How Secure Is Trump’s Lead?

Former president and Republican candidate Donald Trump gestures at a Republican fundraising dinner in Columbia, S.C., August 5, 2023. (Sam Wolfe/Reuters)

Everyone in the Republican world got a jolt from the WSJ poll over the weekend showing Trump extending his lead over the other candidates. But how solid is that lead?

We’ve seen polls in Iowa showing Trump leading the pack, but in overall favorability, he ranked third. Does that mean that, when caucus-goers begin reshuffling toward more viable candidates, Trump stands to gain less than his closest rivals, like DeSantis, who outrank him on overall favorability?

My sense throughout the campaign is that the Trump conundrum for other candidates is a really delicate one. Republicans are open to criticisms of Trump, but they don’t want any of those criticisms to aid or comfort their partisan enemies. Some leaked polling suggests that Republicans love it when candidates attack Covid lockdowns, but they blanch when you attack “Trump’s Covid lockdowns.”

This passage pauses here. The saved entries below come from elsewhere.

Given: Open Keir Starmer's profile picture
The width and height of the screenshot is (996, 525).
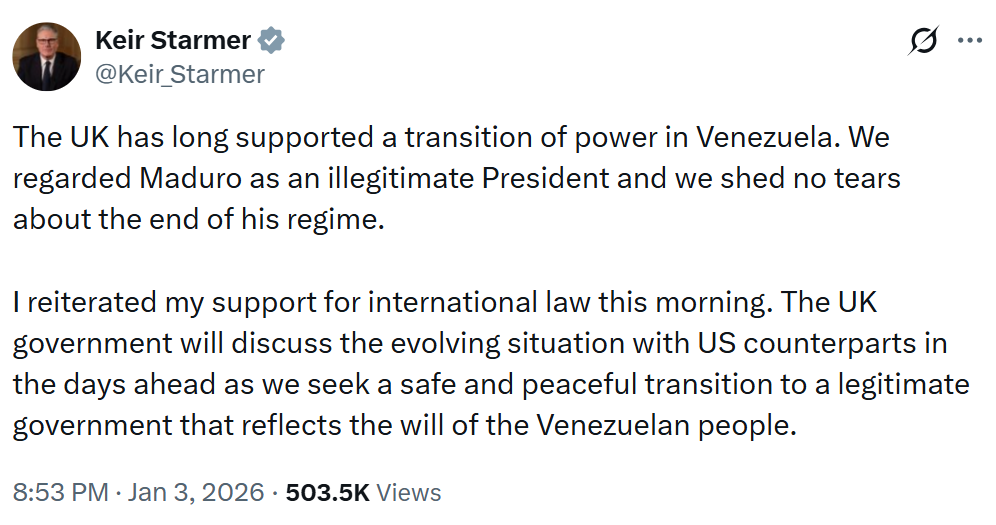Looking at the screenshot, I should pyautogui.click(x=47, y=56).
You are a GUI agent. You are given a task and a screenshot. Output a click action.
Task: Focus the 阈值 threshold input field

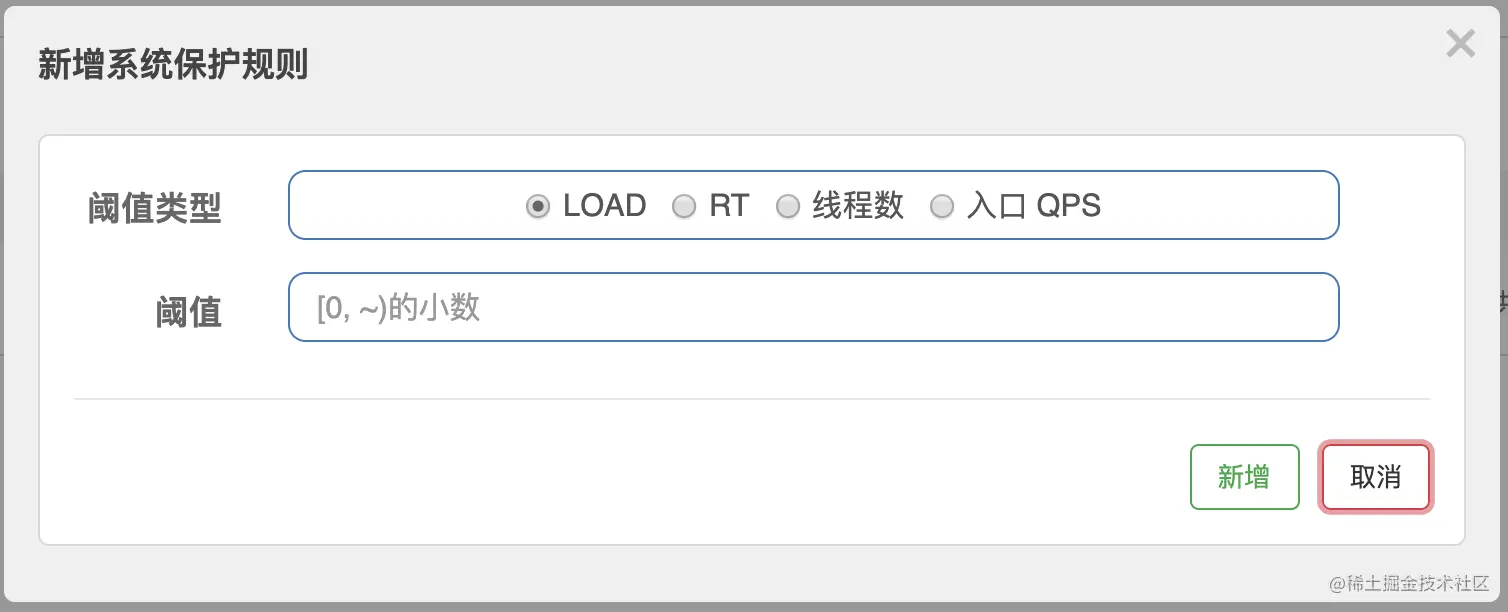pyautogui.click(x=813, y=307)
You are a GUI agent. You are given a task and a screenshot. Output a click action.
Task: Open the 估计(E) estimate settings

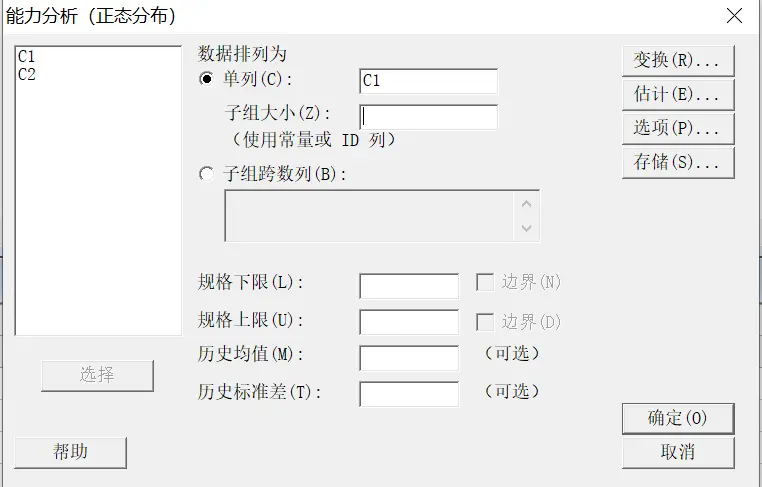pyautogui.click(x=677, y=95)
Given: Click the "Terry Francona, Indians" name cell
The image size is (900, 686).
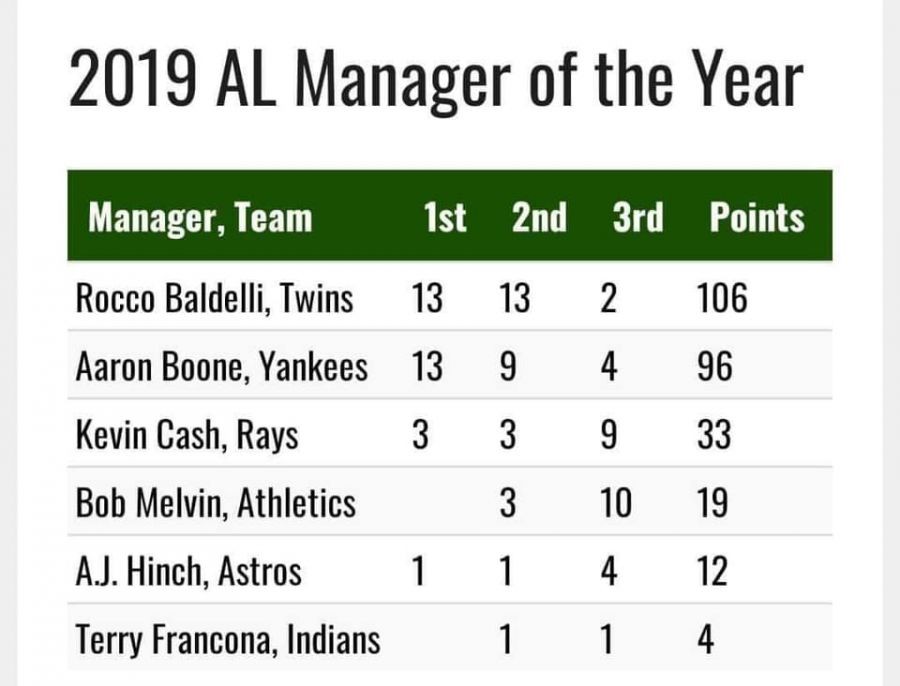Looking at the screenshot, I should pos(228,641).
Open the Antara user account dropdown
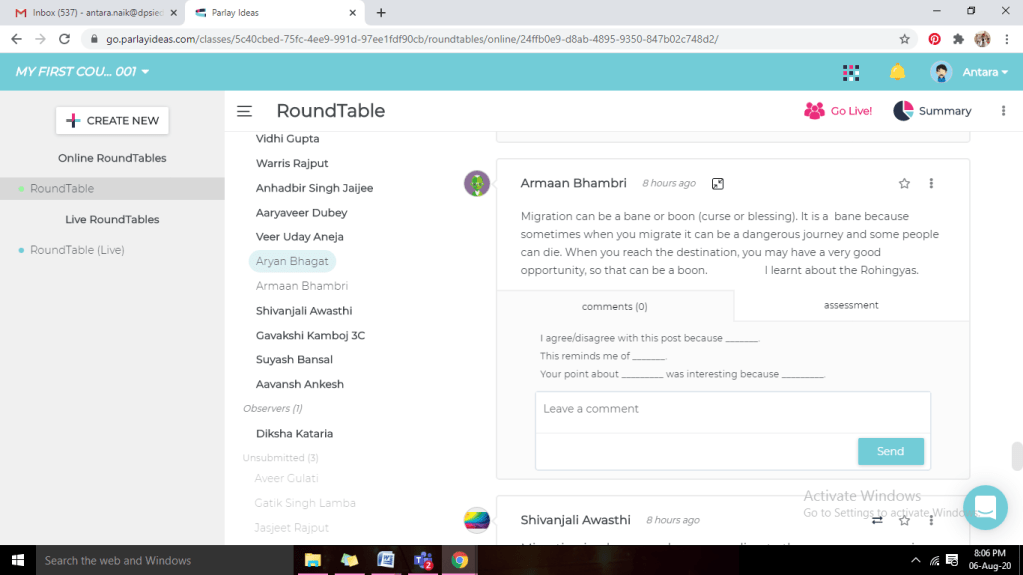The height and width of the screenshot is (575, 1023). click(969, 72)
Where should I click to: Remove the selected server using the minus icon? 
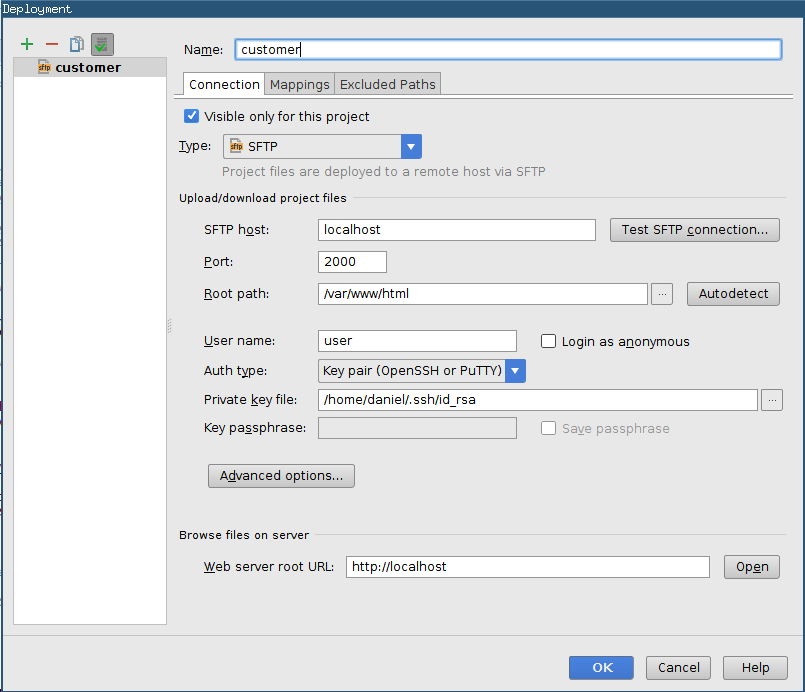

It’s possible that this problem is too delicate for any candidate to solve, and that disconnecting Republican primary voters from Trump is like disabling an especially volatile bomb that’s currently underneath the chassis of a car off-roading near the Grand Canyon. You’re just too likely to pull the wrong wire and blow yourself up, or take too long and go over a cliffside.

But at the same time, it’s easy to imagine Iowa or New Hampshire giving someone a chance to square up on Trump, if only to create some drama, or to punish Trump for not campaigning as hard as he did in 2015 and 2016.